**What you are asked to do:** The lines from the one containing "Open the Tools menu" to the end of the entries, both included, are what you need to transcribe exactly, without pictures and without anything else.

• • • •

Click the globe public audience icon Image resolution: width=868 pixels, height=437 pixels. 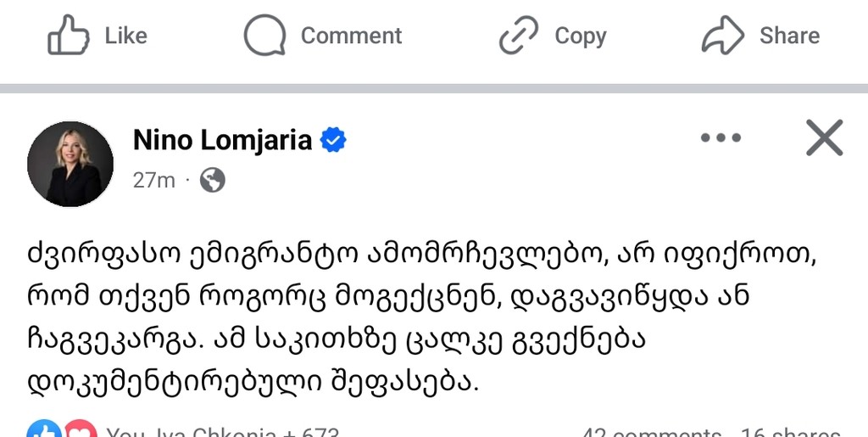pyautogui.click(x=212, y=180)

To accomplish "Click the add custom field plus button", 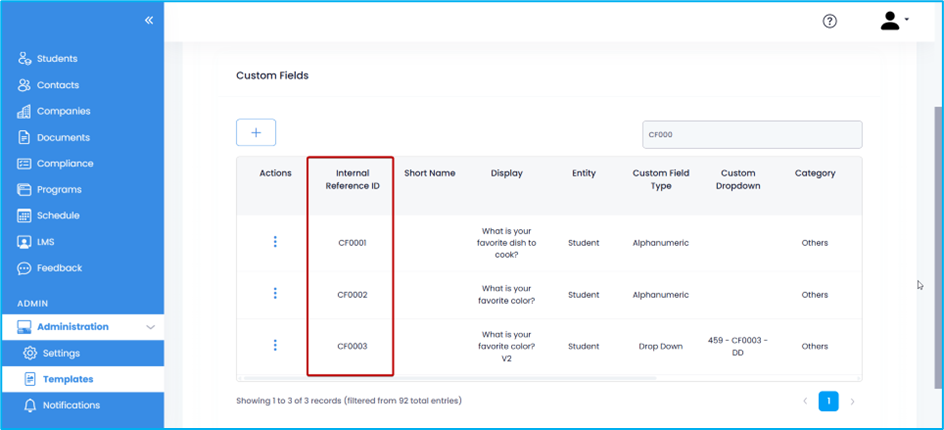I will coord(256,133).
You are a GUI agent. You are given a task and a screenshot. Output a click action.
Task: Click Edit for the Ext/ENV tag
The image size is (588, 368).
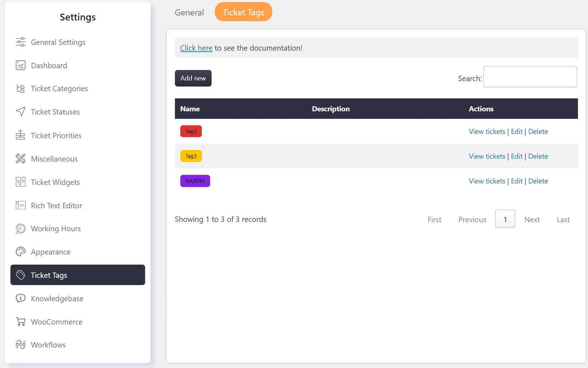517,181
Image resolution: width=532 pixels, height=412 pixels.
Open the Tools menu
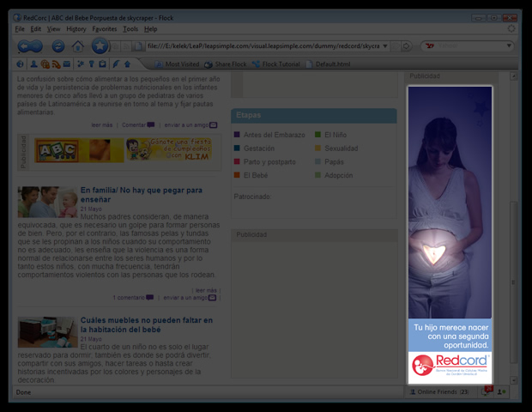(x=130, y=29)
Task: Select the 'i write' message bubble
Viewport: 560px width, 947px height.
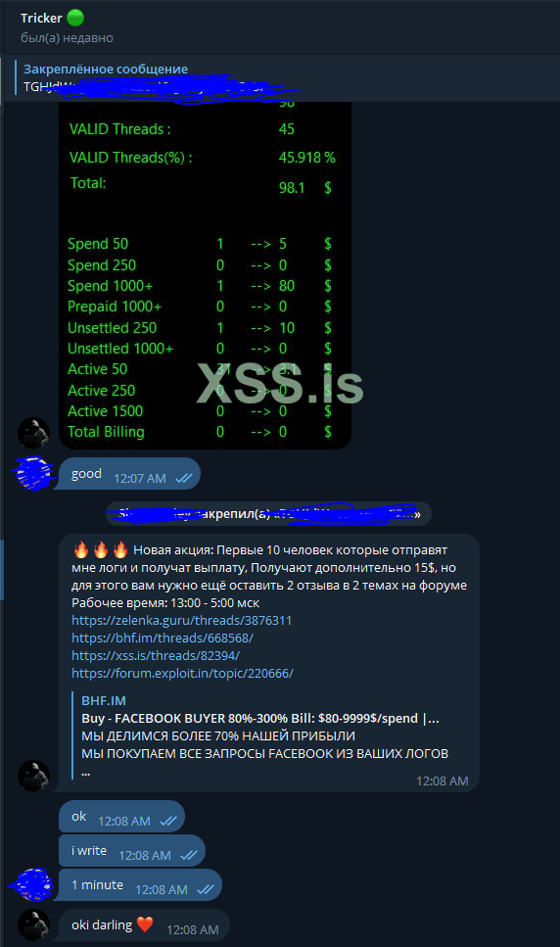Action: 132,851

• • • •

**Exercise result:**
Open the Tools menu
(x=130, y=29)
Task: Select the 'i write' message bubble
Viewport: 560px width, 947px height.
Action: 132,851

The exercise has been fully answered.